List of tasks:
(1) In the Daniela Cruz profile, rewrite the paragraph beginning "Later in 2010" as a short list that keeps its main facts.
(2) Copy the Daniela Cruz profile word for word from "Daniela María Cruz Mejía (born" to "Women's Football Championship.".

Personal information
- Full name: Daniela María Cruz Mejía
- Date of birth: 8 March 1991 (age 35)
- Place of birth: Tibás, Costa Rica
- Height: 1.61 m (5 ft 3 in)
- Position: Centre-back

College career
- Years: Team / Apps / (Gls)
- 2010–2013: West Florida Argonauts

Senior career*
- Years: Team / Apps / (Gls)
- 2014–2015: Saprissa
- 2015–2016: Red Star Belgrade
- 2016–2019: Saprissa
- 2019–2020: Espanyol / 7 / (0)
- 2020–2022: Saprissa / 0 / (0)
- 2023–2025: Atlas / 40 / (0)

International career^{‡}
- 2008: Costa Rica U17
- 2009–2010: Costa Rica U20 / 11 / (1)
- 2010–2024: Costa Rica / 39 / (1)

Medal record
Women's football
Representing Costa Rica
Pan American Games
| Bronze medal – third place | 2019 Lima | Team |

= Daniela Cruz =

Costa Rican footballer (born 1991)

Daniela María Cruz Mejía (born 8 March 1991) is a Costa Rican footballer who plays as a defender for Atlas.

== Career ==
Cruz made her professional debut with Sportek de Heredia where she won the second division championship and the promotion to the Costa Rica Women's Football Championship.

Later in 2010, she went to study to the United States, where she had the opportunity to play with West Florida Argonauts in NCAA Division II. She won the Division II championship with the same team in 2012.

Records of locating words and elements

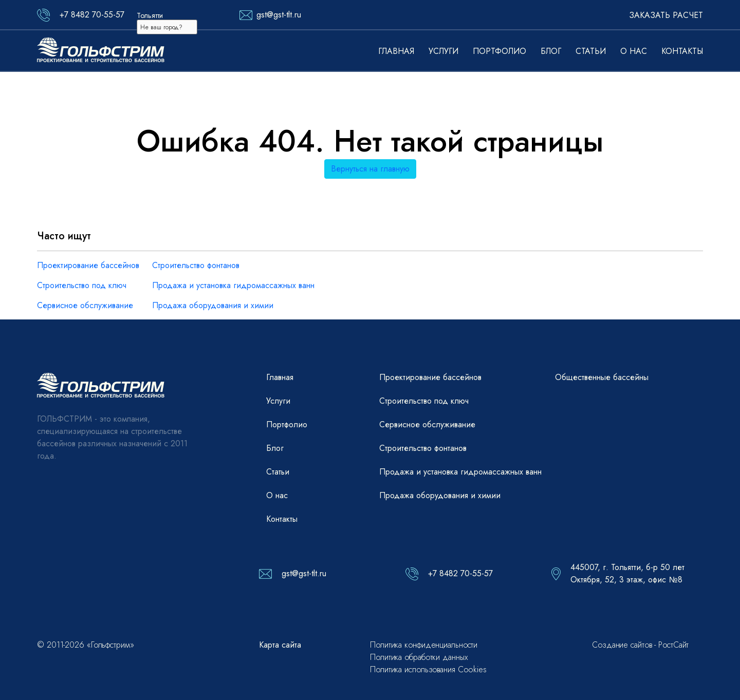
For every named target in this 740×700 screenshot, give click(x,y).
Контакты (682, 51)
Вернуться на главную (370, 168)
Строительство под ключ (82, 285)
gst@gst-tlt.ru (279, 14)
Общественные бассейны (602, 377)
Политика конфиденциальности (423, 645)
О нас (634, 51)
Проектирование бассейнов (88, 265)
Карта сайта (280, 645)
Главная (396, 51)
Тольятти (150, 15)
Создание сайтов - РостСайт (640, 645)
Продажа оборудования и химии (213, 305)
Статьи (590, 51)
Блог (551, 51)
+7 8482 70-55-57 (92, 14)
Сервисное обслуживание (85, 305)
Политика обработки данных (419, 657)
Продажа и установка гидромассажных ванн (233, 285)
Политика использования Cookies (428, 669)
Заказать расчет (666, 15)
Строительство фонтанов (196, 265)
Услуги (443, 51)
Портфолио (499, 51)
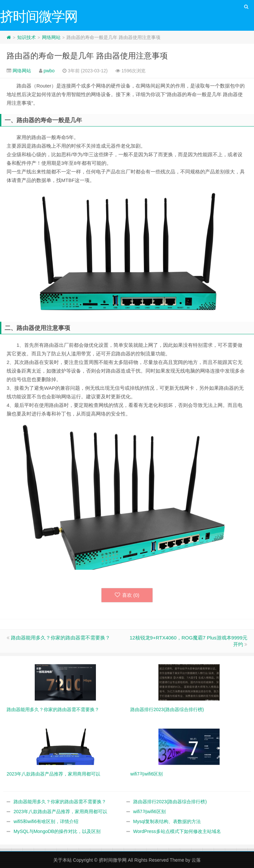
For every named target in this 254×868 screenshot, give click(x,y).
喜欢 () (127, 595)
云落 (196, 860)
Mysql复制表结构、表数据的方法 (167, 822)
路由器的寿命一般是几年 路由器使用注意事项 (87, 56)
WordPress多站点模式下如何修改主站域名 (177, 831)
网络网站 (51, 37)
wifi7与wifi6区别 (149, 811)
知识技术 (26, 37)
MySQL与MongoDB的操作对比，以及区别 (57, 831)
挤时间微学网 (113, 860)
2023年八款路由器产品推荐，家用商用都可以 (60, 811)
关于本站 (62, 860)
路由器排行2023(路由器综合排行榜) (170, 802)
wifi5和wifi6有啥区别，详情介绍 (46, 822)
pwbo (49, 71)
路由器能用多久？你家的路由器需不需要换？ (60, 638)
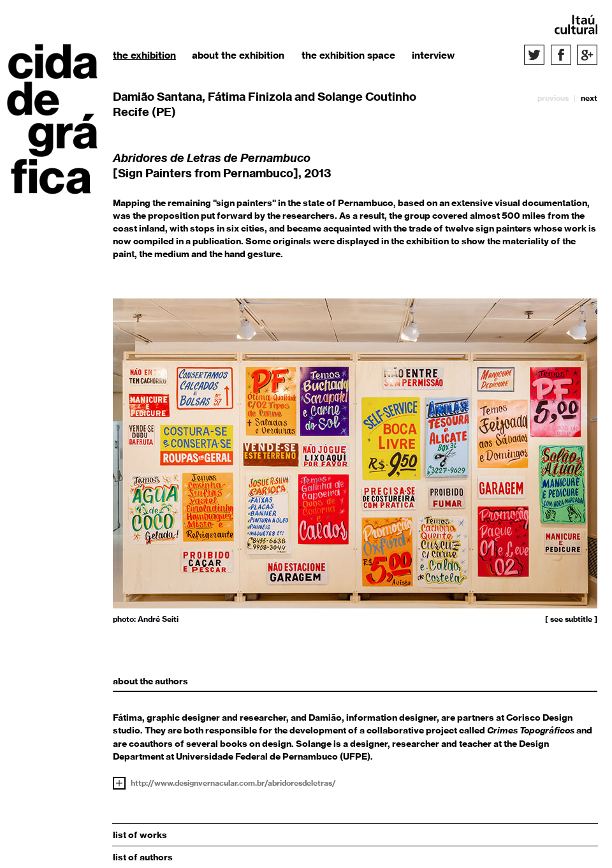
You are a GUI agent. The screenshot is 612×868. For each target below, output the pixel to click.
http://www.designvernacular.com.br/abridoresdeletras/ (233, 783)
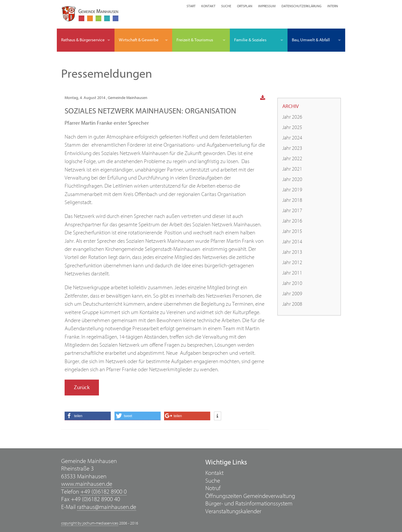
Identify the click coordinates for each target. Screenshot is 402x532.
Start (191, 6)
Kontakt (208, 6)
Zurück (82, 387)
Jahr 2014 (292, 242)
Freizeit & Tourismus (195, 40)
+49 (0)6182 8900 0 (104, 492)
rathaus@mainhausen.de (106, 507)
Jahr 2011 (292, 273)
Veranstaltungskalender (233, 511)
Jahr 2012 (292, 262)
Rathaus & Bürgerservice (83, 40)
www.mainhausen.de (87, 484)
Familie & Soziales (250, 40)
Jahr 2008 (292, 304)
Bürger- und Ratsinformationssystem (249, 503)
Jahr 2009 (292, 294)
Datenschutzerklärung (301, 6)
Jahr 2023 (292, 148)
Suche (226, 6)
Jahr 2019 (292, 190)
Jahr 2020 (292, 179)
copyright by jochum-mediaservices (90, 523)
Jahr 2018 (292, 200)
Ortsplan (245, 6)
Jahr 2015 (292, 231)
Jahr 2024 (292, 138)
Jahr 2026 (292, 117)
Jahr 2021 (292, 169)
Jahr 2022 (292, 158)
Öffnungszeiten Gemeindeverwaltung (250, 496)
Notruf (213, 488)
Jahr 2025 (292, 127)
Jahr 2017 (292, 210)
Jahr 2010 (292, 283)
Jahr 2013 (292, 252)
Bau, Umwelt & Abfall (311, 40)
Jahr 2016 (292, 221)
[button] (88, 416)
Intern (333, 6)
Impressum (267, 6)
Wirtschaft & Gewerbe (139, 40)
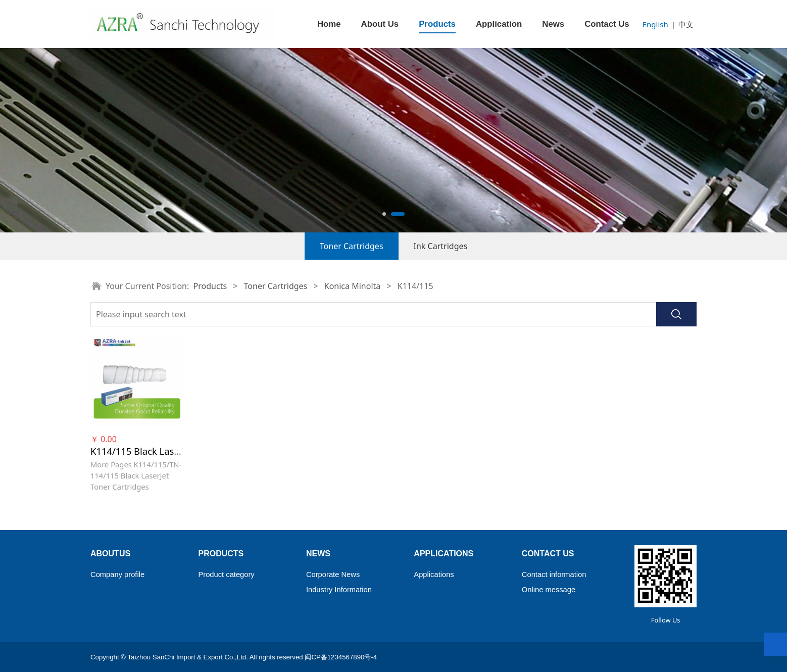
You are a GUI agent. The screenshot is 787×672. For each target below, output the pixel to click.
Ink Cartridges (440, 246)
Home (329, 24)
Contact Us (607, 24)
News (553, 24)
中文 (686, 24)
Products (437, 24)
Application (499, 24)
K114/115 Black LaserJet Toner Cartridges (180, 451)
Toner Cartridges (352, 246)
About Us (380, 24)
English (655, 24)
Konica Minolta (353, 286)
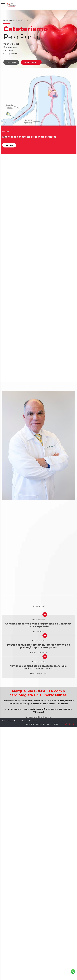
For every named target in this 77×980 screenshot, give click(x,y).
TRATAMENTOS (40, 724)
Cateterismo (36, 674)
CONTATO (55, 724)
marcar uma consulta (17, 701)
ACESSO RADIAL (29, 724)
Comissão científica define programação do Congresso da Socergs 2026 (38, 625)
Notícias (35, 652)
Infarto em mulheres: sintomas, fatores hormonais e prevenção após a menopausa (38, 646)
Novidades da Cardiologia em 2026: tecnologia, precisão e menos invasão (39, 667)
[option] (38, 39)
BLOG (49, 724)
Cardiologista (39, 632)
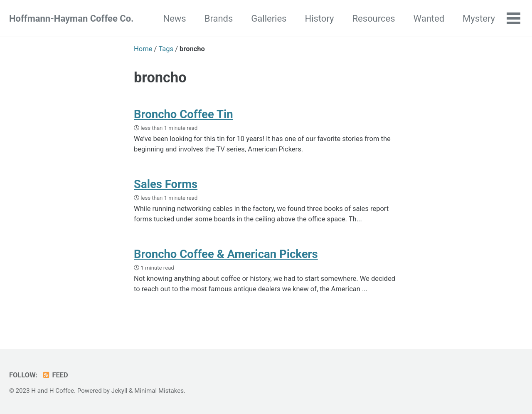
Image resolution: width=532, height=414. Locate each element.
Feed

Final answers:
(1)
- In 2010, she went to the United States to study.
- There she played for West Florida Argonauts in NCAA Division II.
- She won the Division II championship with that team in 2012.

(2)
Daniela María Cruz Mejía (born 8 March 1991) is a Costa Rican footballer who plays as a defender for Atlas.

== Career ==
Cruz made her professional debut with Sportek de Heredia where she won the second division championship and the promotion to the Costa Rica Women's Football Championship.